Personal information
- Full name: Timothy David Jones
- Born: 26 April 1978 (age 48) South Shields, Tyne and Wear, England
- Batting: Right-handed
- Bowling: Right-arm medium

Domestic team information
- 1999–2000: Essex Cricket Board

Career statistics
| Competition | LA |
| Matches | 3 |
| Runs scored | 46 |
| Batting average | 23.00 |
| 100s/50s | –/– |
| Top score | 29* |
| Balls bowled | 144 |
| Wickets | 4 |
| Bowling average | 26.75 |
| 5 wickets in innings | – |
| 10 wickets in match | – |
| Best bowling | 2/36 |
| Catches/stumpings | –/– |
- Source: Cricinfo, 7 November 2010

= Timothy Jones (cricketer) =

English cricketer

Timothy David Jones (born 26 April 1978) is a former English cricketer. Jones was a right-handed batsman who bowled right-arm medium pace. He was born at South Shields, Tyne and Wear.

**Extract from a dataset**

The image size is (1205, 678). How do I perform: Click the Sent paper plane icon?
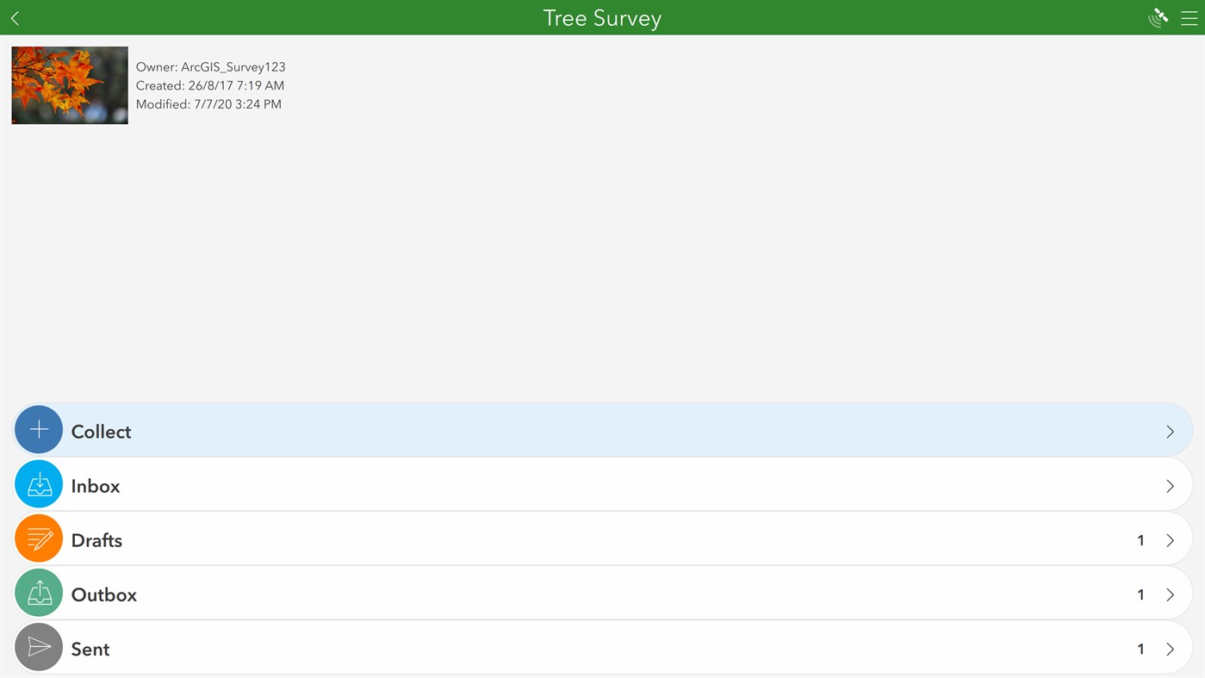38,647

Jones represented the Essex Cricket Board in 3 List A matches. These came against Ireland in the 1999 NatWest Trophy, the Lancashire Cricket Board and Warwickshire, both of which came in the 2000 NatWest Trophy. In his 3 List A matches, he scored 46 runs at a batting average of 23.00, with a high score of 29*. With the ball he took 4 wickets at a bowling average of 26.75, with best figures of 2/36.